28 mars 2012

"Whole-class instruction" (Critical Guide, E.D. Hirsch Jr)

   A neutral description that has negative connotations in the progressive tradition, since it is understood to imply "lockstep," "factory-model" education. It is caricatured by an authoritarian teacher droning on at the head of the class, or by passive, bored students, barely conscious and slumping in their seats, or by intimidated, fearful students, sitting upright and willing only to parrot back the teacher's words. 

  These are not accurate descriptions of what effective whole-class instruction is. It is predominantly interactive, with much interchange between students and teacher; it makes frequent use of student performances and student comments on the performances; it involves consistent informal monitoring of the students' understanding; it engages all students by dramatizing learning in various ways. 

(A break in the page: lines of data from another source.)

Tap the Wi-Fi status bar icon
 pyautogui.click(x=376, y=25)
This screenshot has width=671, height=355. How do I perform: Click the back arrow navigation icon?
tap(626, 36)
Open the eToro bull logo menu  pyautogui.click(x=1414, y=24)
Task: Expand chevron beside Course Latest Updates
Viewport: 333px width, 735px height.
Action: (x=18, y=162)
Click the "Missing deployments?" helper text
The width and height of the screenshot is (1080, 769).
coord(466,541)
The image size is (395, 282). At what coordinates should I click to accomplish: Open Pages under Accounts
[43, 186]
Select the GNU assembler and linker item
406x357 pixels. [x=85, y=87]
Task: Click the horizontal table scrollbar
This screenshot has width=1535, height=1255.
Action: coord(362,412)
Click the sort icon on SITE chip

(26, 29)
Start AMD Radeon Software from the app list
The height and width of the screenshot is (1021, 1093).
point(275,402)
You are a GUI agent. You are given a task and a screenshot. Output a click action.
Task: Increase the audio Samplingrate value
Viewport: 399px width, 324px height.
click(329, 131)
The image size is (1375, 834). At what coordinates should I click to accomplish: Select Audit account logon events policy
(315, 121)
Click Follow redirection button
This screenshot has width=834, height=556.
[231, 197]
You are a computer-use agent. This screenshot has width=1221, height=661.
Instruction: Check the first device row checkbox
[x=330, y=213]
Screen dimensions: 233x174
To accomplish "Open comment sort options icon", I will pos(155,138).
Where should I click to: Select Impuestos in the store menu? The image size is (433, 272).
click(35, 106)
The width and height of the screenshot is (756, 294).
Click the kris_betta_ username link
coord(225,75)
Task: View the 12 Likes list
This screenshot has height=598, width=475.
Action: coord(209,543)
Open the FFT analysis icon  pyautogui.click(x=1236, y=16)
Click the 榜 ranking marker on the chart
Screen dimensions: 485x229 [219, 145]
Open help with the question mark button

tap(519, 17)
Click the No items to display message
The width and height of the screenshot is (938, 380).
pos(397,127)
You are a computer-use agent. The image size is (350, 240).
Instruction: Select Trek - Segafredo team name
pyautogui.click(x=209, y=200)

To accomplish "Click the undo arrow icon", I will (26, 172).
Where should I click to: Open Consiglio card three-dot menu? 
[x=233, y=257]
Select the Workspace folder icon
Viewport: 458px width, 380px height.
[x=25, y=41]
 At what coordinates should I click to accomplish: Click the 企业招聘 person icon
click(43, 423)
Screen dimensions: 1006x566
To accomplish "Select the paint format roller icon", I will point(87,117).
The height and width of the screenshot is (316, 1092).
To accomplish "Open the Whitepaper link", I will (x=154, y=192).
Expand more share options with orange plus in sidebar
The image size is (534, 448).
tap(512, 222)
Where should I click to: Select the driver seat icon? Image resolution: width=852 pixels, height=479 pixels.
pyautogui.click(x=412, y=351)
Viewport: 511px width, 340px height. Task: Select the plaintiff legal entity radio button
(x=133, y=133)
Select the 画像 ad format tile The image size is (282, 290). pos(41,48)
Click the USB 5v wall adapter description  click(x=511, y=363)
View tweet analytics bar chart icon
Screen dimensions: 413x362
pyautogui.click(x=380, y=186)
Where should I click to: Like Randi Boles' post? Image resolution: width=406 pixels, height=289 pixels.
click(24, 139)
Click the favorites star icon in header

   An overwhelming concurrence of reports from process-outcome studies shows that a predominant use of whole-class instruction constitutes the fairest and most effective organization of schooling. 
   The attempt to sidestep whole-class instruction, and to provide individual tutorial attention in classrooms of twenty to thirty students, results in individual neglect. 
   It has also been shown that an interactive mode of dealing with the whole class is the liveliest and most effective approach to teaching, and that it is useful to vary the mix with some amount of individual coaching, cooperative learning, and seat-work. 
   All these other approaches should be used within a well-organized whole-class context in order to achieve the best and fairest results.


Antipathy to subject-matter content  


"culturally-biased curriculum"
"outcomes-based education"
"research has shown"
"self-esteem"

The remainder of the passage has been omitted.